Created attachment 115131 [details] Original OOPS and RC2 message after new kernel tests
Created attachment 115132 [details] General Fault after attempted reboots and before poweroff new kernel
I think in my case this was a hardware problem. I've been re-testing with a new memory module for the past week and have been unable to reproduce the error. Sorry for the false alarm.
There has as yet been no fix or temporary workaround for the the original and subsequent posting. There does not appear to be any hardware problems on the original system. This version of linux will be removed shortly due to the continued problems and inability to use for any current need. If there are any diagnostic info needed before removal, please advise.

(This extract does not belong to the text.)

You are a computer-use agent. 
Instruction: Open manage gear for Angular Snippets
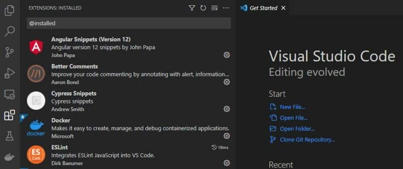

I have this (very similar) problem after installing FC4. I have two installations on different partitions (32 & 64 bit for AMD) 32-bit kernel seems fine (although it has once hung on my machine at work). 64-bit randomly hangs, or reboots without notification text mode or X. I have an nVidia card. Booting rescue mode from install disk is the same. Always gets as far as login, but hang occurs as a result of one or more commands. No messages in syslog. When hung, system is completely dead. Hardware reset needed.
An update has been released for Fedora Core 3 (kernel-2.6.12-1.1372_FC3) which may contain a fix for your problem. Please update to this new kernel, and report whether or not it fixes your problem. If you have updated to Fedora Core 4 since this bug was opened, and the problem still occurs with the latest updates for that release, please change the version field of this bug to 'fc4'. Thank you.
This bug has been automatically closed as part of a mass update. It had been in NEEDINFO state since July 2005. If this bug still exists in current errata kernels, please reopen this bug. There are a large number of inactive bugs in the database, and this is the only way to purge them. Thank you.